May prints CPI to four-decade high of 8.6%
US inflation data for May has topped economists’ expectations.
according to the latest data published According to the US Bureau of Labor Statistics today, the consumer price index rose 1% for the month in May, pushing the current annual inflation rate in the US to a 41-year high of 8.6%. The bureau’s report shows that prices have risen, with the cost of shelter, gasoline and food being the biggest contributors. The Shelter Index rose 0.6% in May, the most significant monthly increase since March 2004. Energy and gasoline indices rose 3.9% and 4.1%, respectively, after a temporary decline in April.
Last month’s temporary decline in inflation, which came 20 basis points lower than in March, with many economists believing inflation was likely already peaking and the Federal Reserve’s quantitative tightening policy will help keep it low in the coming months. according to a wall street journal In the survey, economists had estimated the May CPI at 8.3%, marking a significant miscalculation of 30 basis points.
Inflation remains strong despite Fed’s Efforts Raising key interest rates and slowly starting to open up their balance sheets could indicate a bleak future for riskier assets like stocks and cryptocurrencies.

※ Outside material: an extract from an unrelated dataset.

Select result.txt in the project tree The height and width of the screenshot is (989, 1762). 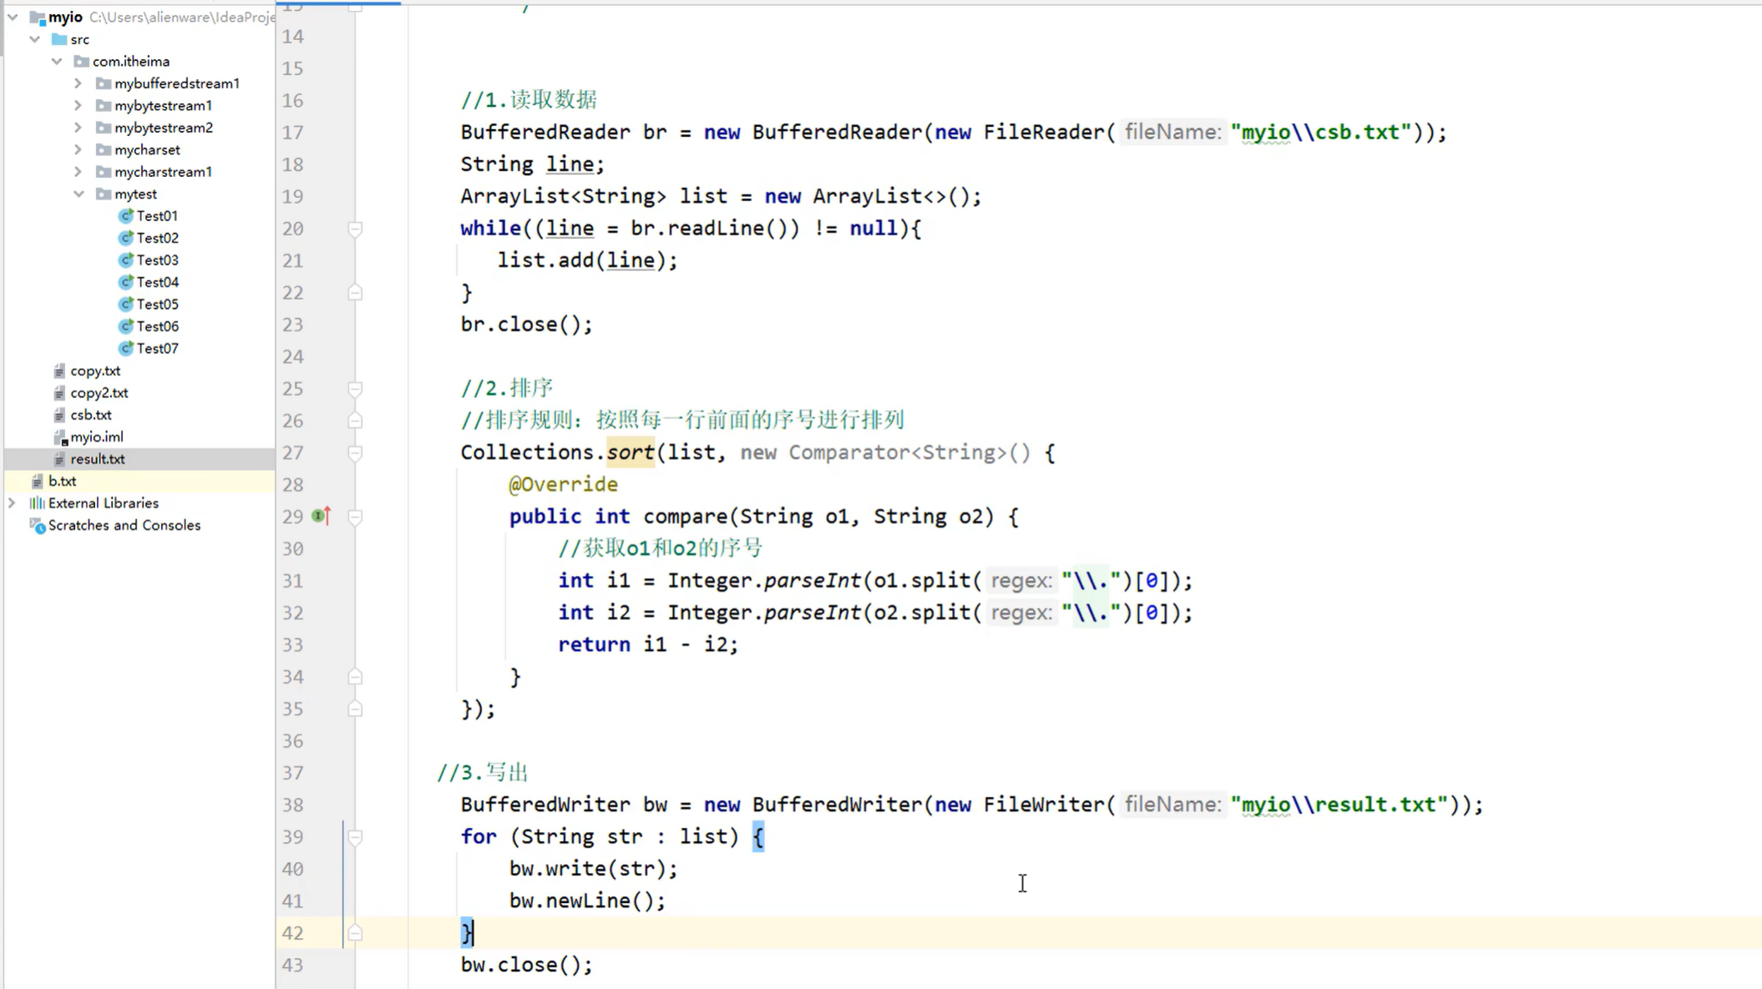pos(98,458)
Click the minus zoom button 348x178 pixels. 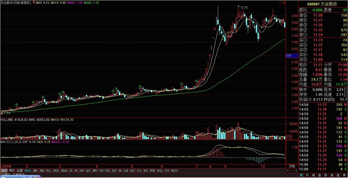point(292,170)
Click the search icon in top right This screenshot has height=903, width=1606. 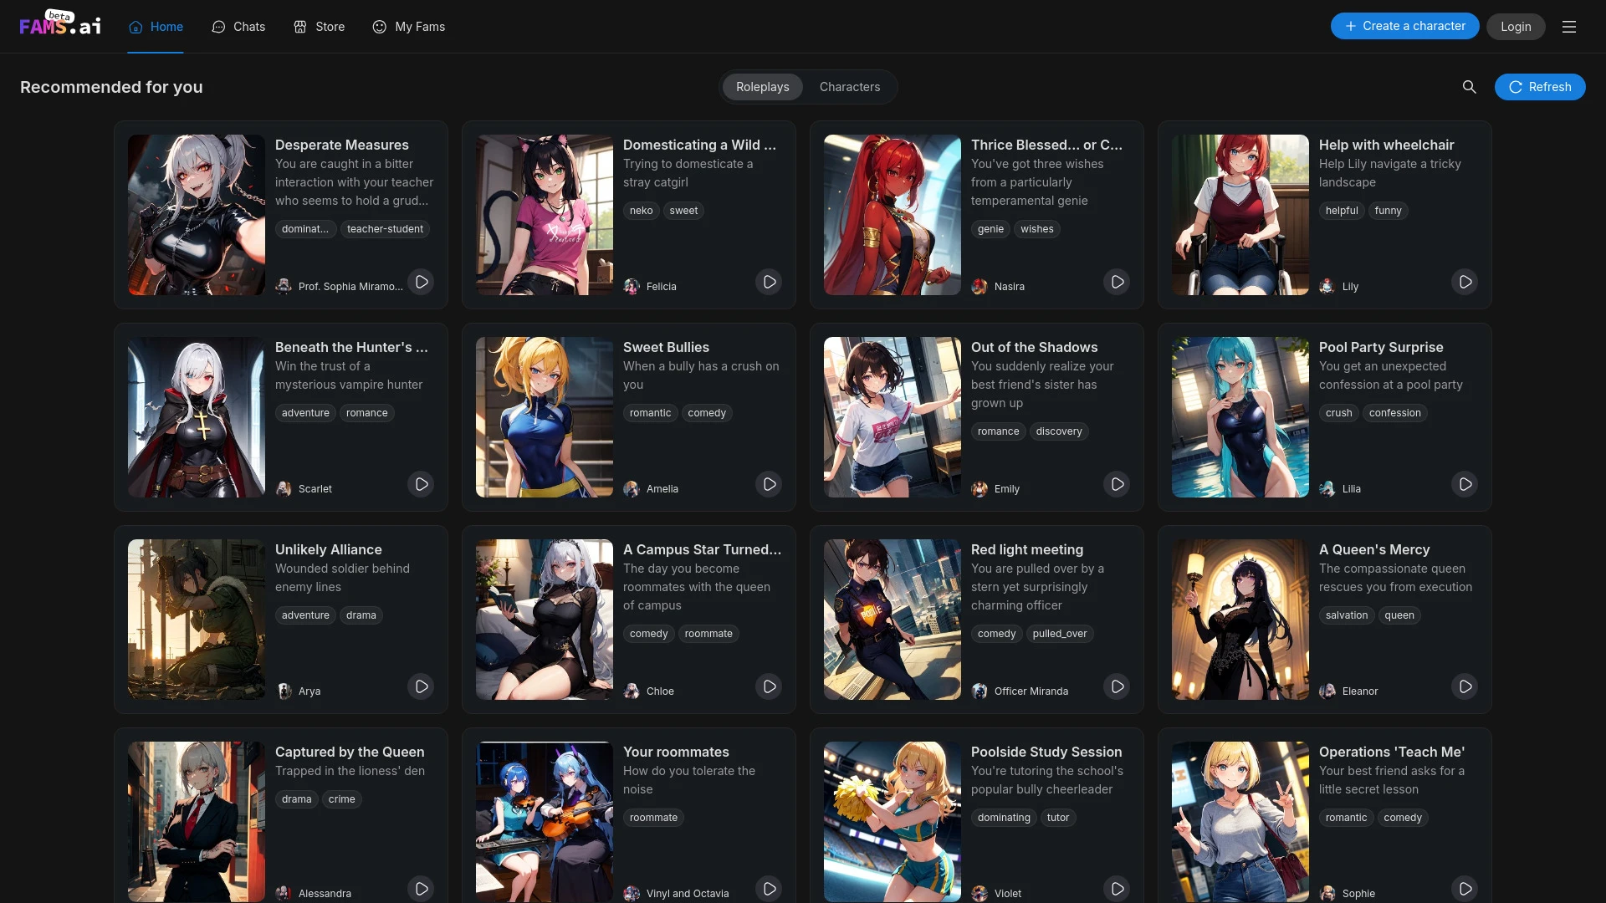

To bring inflation below its target rate of 2%, the Fed may have to start raising interest rates by more than 50 basis points at a time or increase the pace at which it opens its balance sheet. gives. This would make credit more expensive, reduce the circulating supply of money within the economy, reduce consumer demand for goods and services, and ultimately affect companies’ bottom lines.
Equities across the board have already been right in the news, with the Nasdaq-100 and S&P 500 indices falling 2.92% and 2.58% at the US market opening. The cryptocurrency market has not reacted well, with the two major coins, Bitcoin falling 2.6%, and Ethereum shedding 3.7% of its value. Smaller cryptocurrencies such as Aave, Chainlink, and Cardano were hit hard, each losing around 9%.
Disclosure: At the time of writing, the author of this article owns ETH and several other cryptocurrencies.